Russell Ackoff defines knowledge as a collection of information however additional context around this information adds features of understanding and wisdom. This sequence of maturity in information has helped me understand on where modern knowledge management systems may head towards. For example, suggest SME’s when a document is being searched in the intranet, display sales trends for similar PY’s when someone searches for “Q4 2016”. This also includes capabilities like natural language processing/understanding (NLP/NLU model), auto-classification of information (entity extraction), deep learning of existing data to identify authors, experts, and appropriate data tagging to support search results. The ability to combine internal organizational data with external data points like social media streams and websites.
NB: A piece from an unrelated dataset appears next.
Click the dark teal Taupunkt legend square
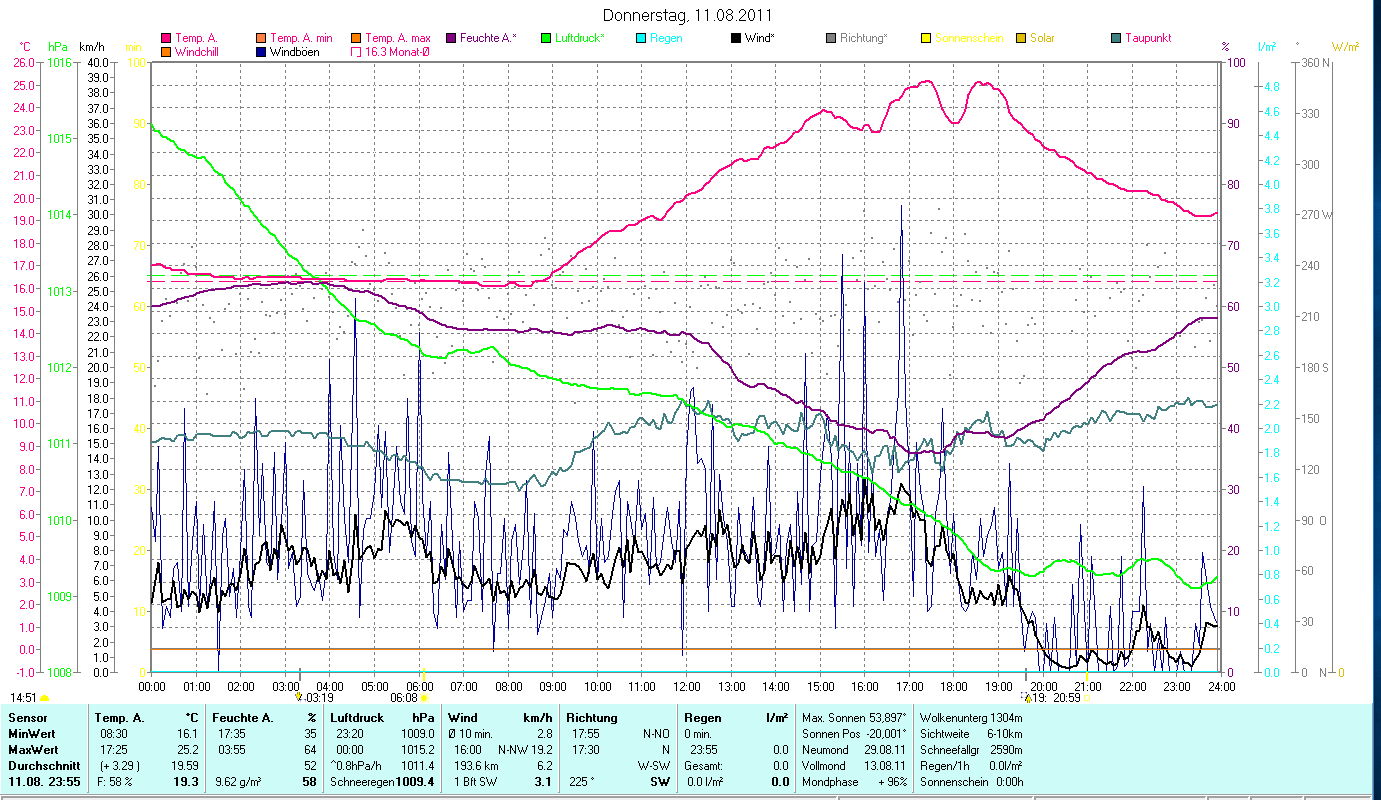1381x800 pixels. tap(1116, 38)
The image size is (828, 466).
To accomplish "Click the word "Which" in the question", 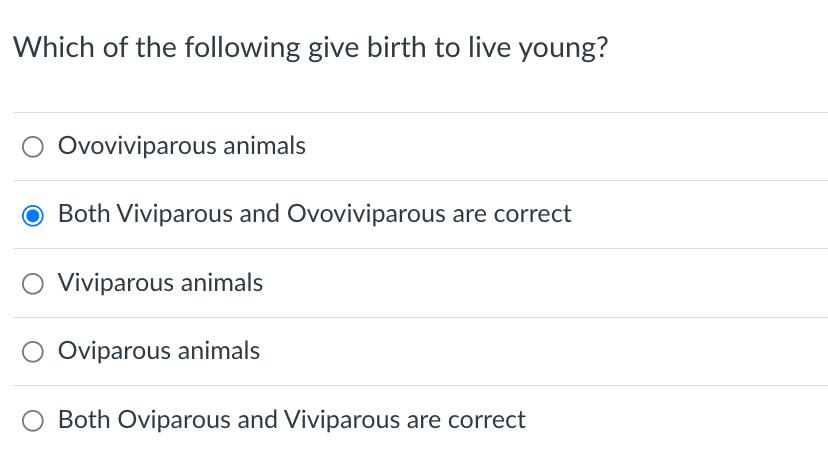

I am sure the immediate need and its realized benefits are easy to justify. The question is how do we reach there?
You will see a three step process along with this blog to help define a go-forward path and may lead to shortlisting few of the leading competitors. It is based primarily on the types of customer engagements that are trending, newer solution partners and providers, and customer specific requirements. Although most of the features are found out-of-box, there will be few nuances with version compatibility, choosing the right underlying storage, ease of monitoring, and security features like AD integration and encryption. These would be the areas where you would want to perform some detailed evaluations and proof-of-concepts.
Referring to the Magic Quadrant for Enterprise Search, most of the vendor strengths are in the cloud compatibility categories like Amazon, Azure, Sharepoint online, and Salesforce whereas the gaps are on user experience, and supporting few features. However, there are solutions outside of these as well and of which, one stands out with an ability to become an end-to-end platform that could cater to a wide variety of use cases, and yes it is none other than Elasticsearch.
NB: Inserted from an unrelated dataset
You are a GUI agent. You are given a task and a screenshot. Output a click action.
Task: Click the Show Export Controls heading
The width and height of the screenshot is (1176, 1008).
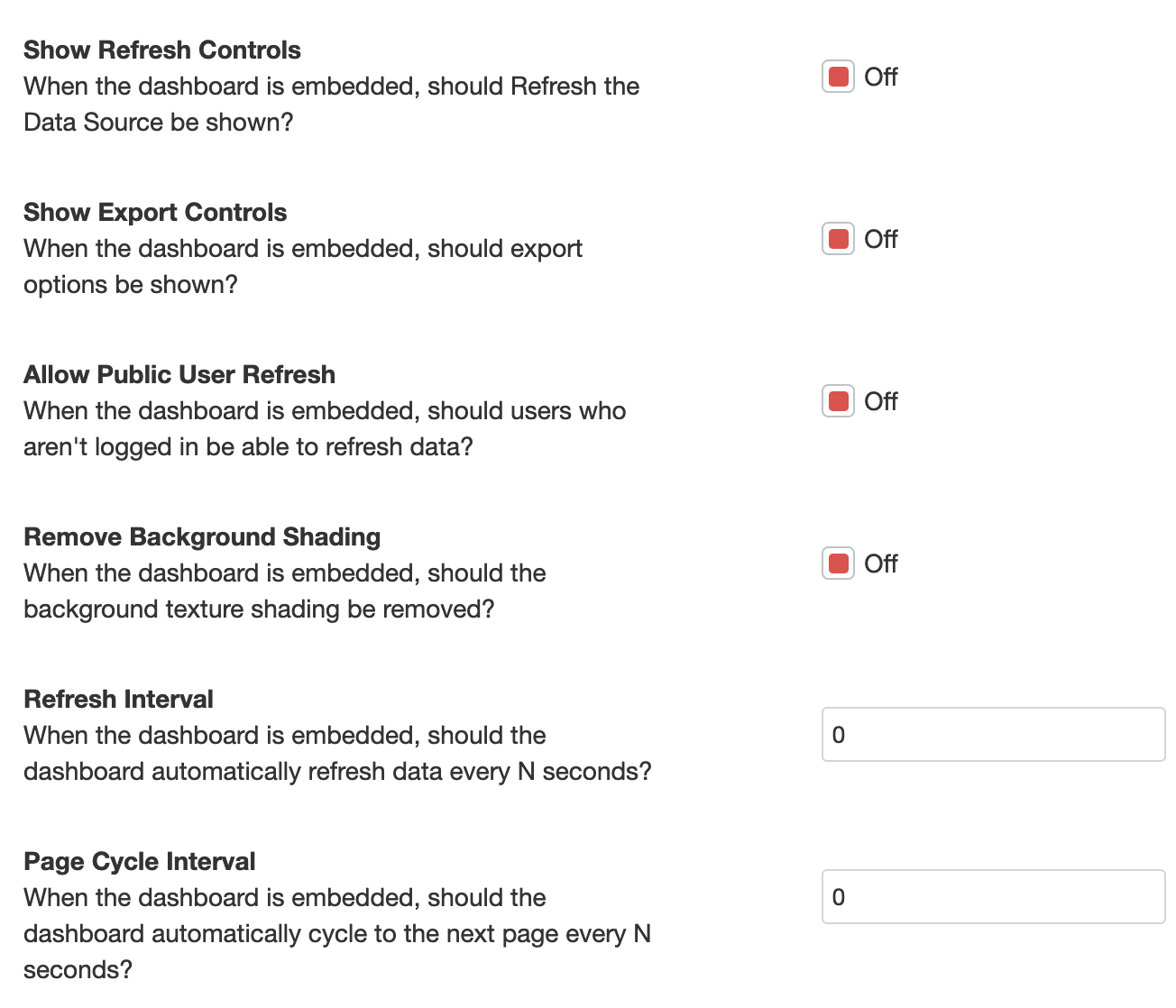tap(154, 212)
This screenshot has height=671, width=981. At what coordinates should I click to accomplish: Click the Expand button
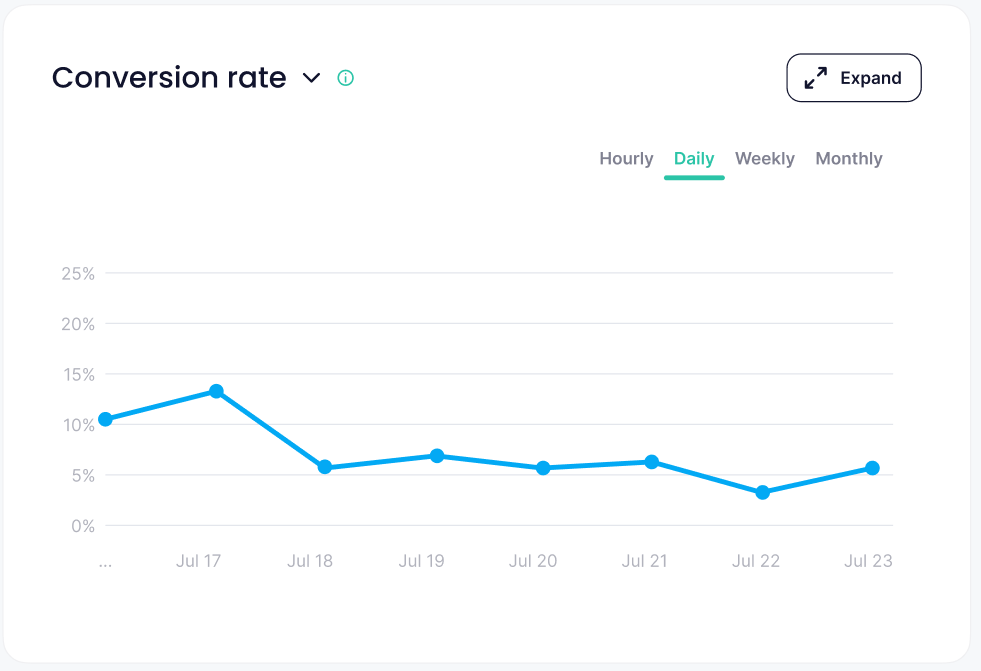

With a complete indexing, storage, and retrieval engine and based on Apache Lucene, Elasticsearch offers JSON store with schema-less indexing capabilities and REST API’s. The solution has seen tremendous acceptance within various industry verticals. Typical usage includes log analytics using logstash, real-time streaming system connectors like fluentD, confluent, and NoSQL datastore connectors with MongoDB, HBase, and many others. We also see a rapid growth in NodeJS based UI layers for data federation, and services like Raigad to monitor and auto-provision cloud-based deployments. Some notable solution providers are integrating well with Elasticsearch like SearchBlox and BA Insight making it easier to tap into the potential this platform has. One of the interesting use cases that I have seen is by combining Elasticsearch with MapR Converged Platform providing continuous computed materialized views on GraphDB for use by Elasticsearch. The system was hosted in two different regions due to regulatory constraints on customer data with shareable data available to both the data centers.
Although there are multiple solutions out in the market, the need to construct a custom self-learning search engine that is near to being cognitive is now real and achievable with a combination of a robust underlying platform that will allow enough customizations to turn a search portal into an invaluable tool for business decisions and strategy forecasting.